Day care helps children build immunity to diseases
Posted December 10, 2010
NASHVILLE, TENN. — Parents who feel guilty sending their children to day care can take relief from new medical research. Doctors found that day care can help strengthen children's immunity to diseases.
Like many mothers, Joann Lombardo was torn about her decision to put her baby daughter in day care and go back to work.
"At one point, I thought, 'OK, you know what, maybe it's time I stay home, because I started feeling guilty," she said. "She's constantly sick. She's so little."
Other moms, though, erased Lombardo's anxiety.
"A lot of people said hang in there, because by the time your daughter reaches kindergarten, she's never going to be sick," she said.
A report in the December issue of the Archives of Pediatrics and Adolescent Medicine backs up with that those parents already knew.
Researchers found that children who attend large group day care facilities before age 2½ appear to develop more respiratory and ear infections at that age, but fewer illnesses later.

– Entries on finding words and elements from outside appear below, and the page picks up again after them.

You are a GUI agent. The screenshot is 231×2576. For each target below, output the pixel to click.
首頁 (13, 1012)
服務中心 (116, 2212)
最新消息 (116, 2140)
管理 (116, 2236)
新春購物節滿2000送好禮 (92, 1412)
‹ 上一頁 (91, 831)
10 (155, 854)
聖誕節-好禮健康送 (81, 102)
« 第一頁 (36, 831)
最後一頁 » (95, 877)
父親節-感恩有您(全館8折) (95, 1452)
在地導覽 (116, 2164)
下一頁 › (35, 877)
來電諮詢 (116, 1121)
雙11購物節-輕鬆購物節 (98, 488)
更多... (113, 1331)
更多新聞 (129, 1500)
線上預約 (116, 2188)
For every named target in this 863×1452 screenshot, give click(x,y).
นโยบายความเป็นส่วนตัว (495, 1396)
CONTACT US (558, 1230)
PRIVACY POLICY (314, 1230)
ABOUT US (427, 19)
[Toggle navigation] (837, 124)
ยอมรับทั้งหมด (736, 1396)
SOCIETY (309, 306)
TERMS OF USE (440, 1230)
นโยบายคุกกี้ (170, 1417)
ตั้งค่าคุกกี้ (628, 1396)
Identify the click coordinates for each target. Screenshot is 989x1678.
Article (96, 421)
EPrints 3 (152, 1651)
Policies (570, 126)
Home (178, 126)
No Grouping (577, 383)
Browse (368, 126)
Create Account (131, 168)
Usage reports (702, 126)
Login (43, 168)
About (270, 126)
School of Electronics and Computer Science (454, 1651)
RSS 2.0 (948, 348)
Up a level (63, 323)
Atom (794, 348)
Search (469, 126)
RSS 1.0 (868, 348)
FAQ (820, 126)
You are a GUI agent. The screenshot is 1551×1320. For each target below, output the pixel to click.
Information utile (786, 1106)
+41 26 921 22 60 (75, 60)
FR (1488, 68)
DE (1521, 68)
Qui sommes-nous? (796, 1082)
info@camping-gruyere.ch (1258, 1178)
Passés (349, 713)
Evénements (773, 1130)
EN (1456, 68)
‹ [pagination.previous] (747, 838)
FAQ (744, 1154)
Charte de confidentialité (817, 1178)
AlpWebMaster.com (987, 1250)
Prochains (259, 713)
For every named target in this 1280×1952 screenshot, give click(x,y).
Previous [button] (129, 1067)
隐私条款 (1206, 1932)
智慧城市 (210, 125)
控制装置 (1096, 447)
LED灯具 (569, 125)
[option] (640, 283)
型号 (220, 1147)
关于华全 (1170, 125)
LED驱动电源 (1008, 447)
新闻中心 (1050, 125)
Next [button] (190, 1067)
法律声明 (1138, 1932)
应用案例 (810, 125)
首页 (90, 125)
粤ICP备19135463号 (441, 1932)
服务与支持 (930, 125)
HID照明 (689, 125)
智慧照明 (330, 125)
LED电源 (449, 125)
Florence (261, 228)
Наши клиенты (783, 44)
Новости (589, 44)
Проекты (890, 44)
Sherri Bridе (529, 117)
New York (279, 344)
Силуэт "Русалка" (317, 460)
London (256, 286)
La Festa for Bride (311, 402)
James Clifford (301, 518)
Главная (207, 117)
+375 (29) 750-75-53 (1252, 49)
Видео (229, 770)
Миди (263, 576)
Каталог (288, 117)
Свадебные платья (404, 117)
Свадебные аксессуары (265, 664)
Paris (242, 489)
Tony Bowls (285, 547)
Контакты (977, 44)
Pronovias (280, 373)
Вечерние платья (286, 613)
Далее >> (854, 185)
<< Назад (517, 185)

"These children who acquire lots of infections during day care, first of all, it did not harm them. It actually stimulated their immune systems," said Dr. William Schaffner, chair of the Department of Preventative Medicine at the Vanderbilt University School of Medicine.
Children in smaller day cares or who stayed at home had fewer illnesses when they were young but got sick once they went to school.
Lombardo said that was worse for children in the long run.
"It's better off that they miss the school now with the day care as opposed to when they are actually in the school system," she said.
Researchers said there is a possibility that stimulating the immune system early could also give long-term protection against asthma, but more studies are necessary.